R/dcem.R
In DCEM: Clustering Big Data using Expectation Maximization Star (EM*) Algorithm

#' DCEM: Clustering Big Data using Expectation Maximization Star (EM*) Algorithm.
#'
#' Implements the EM* and EM algorithm
#' for clustering the (univariate and multivariate) Gaussian mixture data.
#'
#' @section Demonstration and Testing:
#' \strong{Cleaning the data:}
#' The data should be cleaned (redundant columns should be removed). For example
#' columns containing the labels or redundant entries (such as a column of
#' all 0's or 1's). See \code{\link{trim_data}} for details on
#' cleaning the data. Refer: \code{\link{dcem_test}} for more details.
#'
#' @section Understanding the output of \code{\link{dcem_test}}:
#'
#' The function dcem_test() returns a list of objects.
#' This list contains the parameters associated with the Gaussian(s),
#' posterior probabilities (prob), mean (meu), co-variance/standard-deviation(sigma)
#' ,priors (prior) and cluster membership for data (membership).
#'
#' \strong{Note:} The routine dcem_test() is only for demonstration purpose.
#' The function \code{\link{dcem_test}} calls the main routine
#' \code{\link{dcem_train}}. See \code{\link{dcem_train}} for further details.
#'
#' @section How to run on your dataset:
#' See \code{\link{dcem_train}} and \code{\link{dcem_star_train}} for examples.
#'
#' @section Package organization:
#' The package is organized as a set of preprocessing functions and the core
#' clustering modules.
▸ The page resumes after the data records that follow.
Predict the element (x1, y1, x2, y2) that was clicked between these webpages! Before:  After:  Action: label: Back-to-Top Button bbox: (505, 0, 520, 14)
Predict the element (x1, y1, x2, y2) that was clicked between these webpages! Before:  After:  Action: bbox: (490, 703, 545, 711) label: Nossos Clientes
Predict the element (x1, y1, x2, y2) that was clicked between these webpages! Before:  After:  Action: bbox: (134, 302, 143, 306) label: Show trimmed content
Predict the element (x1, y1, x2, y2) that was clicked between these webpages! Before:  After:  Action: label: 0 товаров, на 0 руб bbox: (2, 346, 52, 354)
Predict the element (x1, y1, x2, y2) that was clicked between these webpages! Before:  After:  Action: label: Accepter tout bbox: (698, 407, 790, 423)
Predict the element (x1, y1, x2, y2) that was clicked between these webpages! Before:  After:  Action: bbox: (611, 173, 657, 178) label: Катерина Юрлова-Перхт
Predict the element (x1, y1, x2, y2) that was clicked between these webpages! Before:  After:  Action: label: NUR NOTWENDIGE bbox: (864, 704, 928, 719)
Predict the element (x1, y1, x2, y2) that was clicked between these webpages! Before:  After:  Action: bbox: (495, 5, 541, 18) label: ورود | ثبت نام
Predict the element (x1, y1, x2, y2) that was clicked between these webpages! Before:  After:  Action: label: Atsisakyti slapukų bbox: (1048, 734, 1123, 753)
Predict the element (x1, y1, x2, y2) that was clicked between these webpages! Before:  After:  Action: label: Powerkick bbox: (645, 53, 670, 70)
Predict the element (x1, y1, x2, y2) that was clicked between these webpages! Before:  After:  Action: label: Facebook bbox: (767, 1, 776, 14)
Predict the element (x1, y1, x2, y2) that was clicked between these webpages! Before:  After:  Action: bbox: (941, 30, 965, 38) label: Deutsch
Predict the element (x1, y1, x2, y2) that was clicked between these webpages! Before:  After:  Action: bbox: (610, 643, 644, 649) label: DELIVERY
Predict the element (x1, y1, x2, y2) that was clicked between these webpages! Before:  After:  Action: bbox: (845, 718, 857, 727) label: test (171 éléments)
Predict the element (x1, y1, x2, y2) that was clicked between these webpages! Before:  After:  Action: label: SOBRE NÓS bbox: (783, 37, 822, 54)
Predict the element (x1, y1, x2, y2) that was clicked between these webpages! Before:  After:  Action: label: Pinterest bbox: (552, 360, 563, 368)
These functions are briefly described below.
#' \enumerate{
#'
#' \item  \code{\link{trim_data}}: This is used to remove the columns
#' from the dataset. The user should clean the dataset before
#' calling the dcem_train routine. \strong{User can also clean the dataset themselves
#' (without using trim_data) and then pass it to the dcem_train function}
#'
#' \item \code{\link{dcem_star_train}} and \code{\link{dcem_train}}: These are the primary
#' interface to the EM* and EM algorithms respectively. These function accept the cleaned dataset and other
#' parameters (number of iterations, convergence threshold etc.) and run the algorithm until:
#'
#' \enumerate{
#'    \item The number of iterations is reached.
#'    \item The convergence is achieved.
#'    }
#'    }
#'
#' @section DCEM supports following initialization schemes:
#'
#' \enumerate{
#' \item \strong{Random Initialization:} Initializes the mean randomly.
#' Refer \code{\link{meu_uv}} and \code{\link{meu_mv}} for initialization
#' on univariate and multivariate data respectively.
#'
#' \item \strong{Improved Initialization:} Based on the Kmeans++ idea published in,
#' K-means++: The Advantages of Careful Seeding, David Arthur and Sergei Vassilvitskii.
#' URL http://ilpubs.stanford.edu:8090/778/1/2006-13.pdf. See \code{\link{meu_uv_impr}} and
#' \code{\link{meu_mv_impr}} for details.
#'
#' \item Choice of initialization scheme can be specified as the \strong{seeding}
#' parameter during the training. See \code{\link{dcem_train}} for further details.
#' }
#'
#'
#' @references
#' Parichit Sharma, Hasan Kurban, Mehmet Dalkilic DCEM: An R package for clustering big data via
#' data-centric modification of Expectation Maximization, SoftwareX, 17, 100944 URL
#' https://doi.org/10.1016/j.softx.2021.100944
#'
#' \strong{External Packages:} DCEM requires R packages 'mvtnorm'[1], 'matrixcalc'[2]
#' 'RCPP'[3] and 'MASS'[4] for multivariate density calculation,
#' checking matrix singularity, compiling routines written in C and
#' simulating mixture of gaussians, respectively.
#'
#' [1] Alan Genz, Frank Bretz, Tetsuhisa Miwa, Xuefei Mi, Friedrich Leisch, Fabian Scheipl,
#' Torsten Hothorn (2019). mvtnorm: Multivariate Normal and t Distributions.
#' R package version 1.0-7. URL http://CRAN.R-project.org/package=mvtnorm
#'
#' [2] Frederick Novomestky (2012). matrixcalc: Collection of functions for matrix calculations. R
#' package version 1.0-3. https://CRAN.R-project.org/package=matrixcalc
#'
#' [3] Dirk Eddelbuettel and Romain Francois (2011). Rcpp: Seamless R and C++ Integration. Journal of
#' Statistical Software, 40(8), 1-18. URL http://www.jstatsoft.org/v40/i08/.
#'
#' [4] Venables, W. N. & Ripley, B. D. (2002) Modern Applied Statistics with S. Fourth Edition.
#' Springer, New York. ISBN 0-387-95457-0
#'
#' [5] K-Means++: The Advantages of Careful Seeding, David Arthur and Sergei Vassilvitskii.
#' URL http://ilpubs.stanford.edu:8090/778/1/2006-13.pdf
#'
#' @docType package
#' @name DCEM
NULL

Any scripts or data that you put into this service are public.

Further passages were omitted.